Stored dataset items

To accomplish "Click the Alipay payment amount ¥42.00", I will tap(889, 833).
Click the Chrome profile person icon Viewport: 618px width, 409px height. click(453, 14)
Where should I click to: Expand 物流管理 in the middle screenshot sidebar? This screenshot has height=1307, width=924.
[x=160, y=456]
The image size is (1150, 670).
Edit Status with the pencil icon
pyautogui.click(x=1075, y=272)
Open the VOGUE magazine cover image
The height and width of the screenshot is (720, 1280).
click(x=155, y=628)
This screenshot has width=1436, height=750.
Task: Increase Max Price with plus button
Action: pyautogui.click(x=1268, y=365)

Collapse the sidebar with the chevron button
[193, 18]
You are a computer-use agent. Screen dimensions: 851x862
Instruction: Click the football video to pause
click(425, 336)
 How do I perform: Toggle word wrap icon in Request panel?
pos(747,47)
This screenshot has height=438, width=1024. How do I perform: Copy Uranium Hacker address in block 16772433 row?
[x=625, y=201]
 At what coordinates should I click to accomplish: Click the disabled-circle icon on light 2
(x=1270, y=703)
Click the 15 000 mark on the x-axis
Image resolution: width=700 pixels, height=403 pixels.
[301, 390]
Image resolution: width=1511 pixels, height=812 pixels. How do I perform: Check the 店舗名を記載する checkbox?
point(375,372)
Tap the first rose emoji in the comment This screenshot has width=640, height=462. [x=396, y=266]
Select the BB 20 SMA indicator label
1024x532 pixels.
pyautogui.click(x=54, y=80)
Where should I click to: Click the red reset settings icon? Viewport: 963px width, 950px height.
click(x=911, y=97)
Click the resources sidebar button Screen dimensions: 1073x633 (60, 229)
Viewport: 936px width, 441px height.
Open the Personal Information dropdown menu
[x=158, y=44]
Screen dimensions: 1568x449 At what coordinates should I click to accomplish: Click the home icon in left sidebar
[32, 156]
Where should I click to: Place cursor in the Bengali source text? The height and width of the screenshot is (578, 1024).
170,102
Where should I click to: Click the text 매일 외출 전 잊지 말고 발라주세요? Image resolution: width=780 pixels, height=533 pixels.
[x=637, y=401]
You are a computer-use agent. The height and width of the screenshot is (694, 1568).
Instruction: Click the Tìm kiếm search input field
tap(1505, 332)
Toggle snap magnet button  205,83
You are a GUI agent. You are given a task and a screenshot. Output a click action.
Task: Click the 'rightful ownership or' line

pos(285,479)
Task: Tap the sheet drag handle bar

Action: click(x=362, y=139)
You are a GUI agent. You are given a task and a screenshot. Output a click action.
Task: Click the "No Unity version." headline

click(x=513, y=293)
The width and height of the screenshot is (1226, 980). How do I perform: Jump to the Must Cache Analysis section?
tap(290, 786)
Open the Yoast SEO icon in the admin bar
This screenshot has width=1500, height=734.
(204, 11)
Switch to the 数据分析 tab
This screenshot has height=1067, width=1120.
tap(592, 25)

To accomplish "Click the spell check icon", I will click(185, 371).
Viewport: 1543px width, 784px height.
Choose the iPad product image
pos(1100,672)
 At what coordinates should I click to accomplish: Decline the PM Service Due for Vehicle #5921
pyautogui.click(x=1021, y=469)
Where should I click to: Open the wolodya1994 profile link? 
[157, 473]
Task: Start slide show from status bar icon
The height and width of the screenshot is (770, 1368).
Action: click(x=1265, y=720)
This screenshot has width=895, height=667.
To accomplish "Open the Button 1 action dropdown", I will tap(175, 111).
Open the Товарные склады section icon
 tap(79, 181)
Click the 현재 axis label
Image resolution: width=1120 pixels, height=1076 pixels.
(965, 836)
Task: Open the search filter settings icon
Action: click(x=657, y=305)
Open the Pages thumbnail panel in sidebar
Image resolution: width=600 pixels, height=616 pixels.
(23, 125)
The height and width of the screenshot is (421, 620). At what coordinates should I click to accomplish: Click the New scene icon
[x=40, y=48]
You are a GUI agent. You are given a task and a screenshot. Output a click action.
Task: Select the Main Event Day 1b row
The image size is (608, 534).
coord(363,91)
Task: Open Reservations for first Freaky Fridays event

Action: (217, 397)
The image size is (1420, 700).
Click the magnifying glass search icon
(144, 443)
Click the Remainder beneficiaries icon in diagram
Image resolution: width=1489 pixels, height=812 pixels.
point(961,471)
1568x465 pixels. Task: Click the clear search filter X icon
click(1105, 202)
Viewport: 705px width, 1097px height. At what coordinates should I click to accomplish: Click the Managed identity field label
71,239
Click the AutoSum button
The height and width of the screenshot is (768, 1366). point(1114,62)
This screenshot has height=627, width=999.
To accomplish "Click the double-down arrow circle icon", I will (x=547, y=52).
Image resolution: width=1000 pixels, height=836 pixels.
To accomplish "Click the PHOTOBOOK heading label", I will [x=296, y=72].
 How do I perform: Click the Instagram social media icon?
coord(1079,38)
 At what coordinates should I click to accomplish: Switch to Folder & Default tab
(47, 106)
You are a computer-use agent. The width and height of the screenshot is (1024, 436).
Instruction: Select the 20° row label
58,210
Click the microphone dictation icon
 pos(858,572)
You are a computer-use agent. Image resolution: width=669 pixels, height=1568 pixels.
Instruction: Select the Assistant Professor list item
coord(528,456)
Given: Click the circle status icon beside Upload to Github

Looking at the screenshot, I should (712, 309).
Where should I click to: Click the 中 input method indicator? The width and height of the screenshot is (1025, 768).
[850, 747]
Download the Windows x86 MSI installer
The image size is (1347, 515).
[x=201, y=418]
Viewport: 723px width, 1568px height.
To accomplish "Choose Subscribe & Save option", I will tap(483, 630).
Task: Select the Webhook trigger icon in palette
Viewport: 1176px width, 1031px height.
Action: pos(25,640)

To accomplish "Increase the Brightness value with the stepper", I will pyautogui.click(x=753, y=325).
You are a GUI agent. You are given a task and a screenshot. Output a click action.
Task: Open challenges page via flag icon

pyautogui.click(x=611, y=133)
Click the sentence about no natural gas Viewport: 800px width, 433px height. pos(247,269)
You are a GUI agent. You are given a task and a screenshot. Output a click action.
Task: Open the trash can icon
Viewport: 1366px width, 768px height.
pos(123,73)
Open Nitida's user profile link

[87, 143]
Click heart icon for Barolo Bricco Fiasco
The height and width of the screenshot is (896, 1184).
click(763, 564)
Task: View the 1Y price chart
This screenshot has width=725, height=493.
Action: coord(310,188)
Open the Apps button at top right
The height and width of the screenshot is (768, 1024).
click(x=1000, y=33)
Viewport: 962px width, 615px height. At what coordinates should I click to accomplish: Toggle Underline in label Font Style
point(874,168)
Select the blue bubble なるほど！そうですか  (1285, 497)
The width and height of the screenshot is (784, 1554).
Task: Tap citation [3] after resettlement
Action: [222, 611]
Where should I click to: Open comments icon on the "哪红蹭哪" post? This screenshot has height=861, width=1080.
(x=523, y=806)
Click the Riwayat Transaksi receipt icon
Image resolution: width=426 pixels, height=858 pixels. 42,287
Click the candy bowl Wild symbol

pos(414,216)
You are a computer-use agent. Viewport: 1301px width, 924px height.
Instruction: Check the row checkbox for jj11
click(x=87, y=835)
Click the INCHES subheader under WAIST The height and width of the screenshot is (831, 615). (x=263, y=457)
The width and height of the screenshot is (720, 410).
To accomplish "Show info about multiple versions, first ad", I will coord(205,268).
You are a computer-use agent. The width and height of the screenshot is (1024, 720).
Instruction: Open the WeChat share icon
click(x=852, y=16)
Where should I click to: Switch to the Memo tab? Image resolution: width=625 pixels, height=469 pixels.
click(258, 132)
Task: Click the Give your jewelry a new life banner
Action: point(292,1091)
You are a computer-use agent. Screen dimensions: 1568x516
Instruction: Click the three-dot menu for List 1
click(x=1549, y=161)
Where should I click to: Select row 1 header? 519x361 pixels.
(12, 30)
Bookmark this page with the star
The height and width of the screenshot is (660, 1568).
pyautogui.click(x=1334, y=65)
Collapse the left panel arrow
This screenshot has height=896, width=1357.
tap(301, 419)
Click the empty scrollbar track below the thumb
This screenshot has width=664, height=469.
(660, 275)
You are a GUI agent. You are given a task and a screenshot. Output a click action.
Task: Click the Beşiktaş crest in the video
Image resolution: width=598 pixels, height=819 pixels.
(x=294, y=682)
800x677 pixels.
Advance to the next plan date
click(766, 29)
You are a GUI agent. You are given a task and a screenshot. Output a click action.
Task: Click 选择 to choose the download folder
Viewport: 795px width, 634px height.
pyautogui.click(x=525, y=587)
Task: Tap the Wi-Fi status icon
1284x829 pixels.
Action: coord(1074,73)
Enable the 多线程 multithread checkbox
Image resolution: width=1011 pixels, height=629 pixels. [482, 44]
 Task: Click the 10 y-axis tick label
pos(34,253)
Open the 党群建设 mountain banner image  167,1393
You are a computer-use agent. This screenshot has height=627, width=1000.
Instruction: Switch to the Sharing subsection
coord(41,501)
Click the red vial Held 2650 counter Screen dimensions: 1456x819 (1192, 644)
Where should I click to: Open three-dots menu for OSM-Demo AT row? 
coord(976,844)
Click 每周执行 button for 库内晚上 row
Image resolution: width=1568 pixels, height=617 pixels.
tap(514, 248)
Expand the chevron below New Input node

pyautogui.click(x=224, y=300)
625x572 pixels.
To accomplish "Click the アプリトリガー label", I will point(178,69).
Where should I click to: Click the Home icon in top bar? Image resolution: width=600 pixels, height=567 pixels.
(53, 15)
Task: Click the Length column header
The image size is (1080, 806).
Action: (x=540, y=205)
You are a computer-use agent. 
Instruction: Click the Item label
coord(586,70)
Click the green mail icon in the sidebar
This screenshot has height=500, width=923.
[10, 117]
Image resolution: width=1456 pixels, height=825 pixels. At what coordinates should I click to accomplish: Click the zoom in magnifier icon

Exercise directions: Extract every line from the records above that contains the word "about".

Task result:
Click the sentence about no natural gas Viewport: 800px width, 433px height. pos(247,269)
To accomplish "Show info about multiple versions, first ad", I will coord(205,268).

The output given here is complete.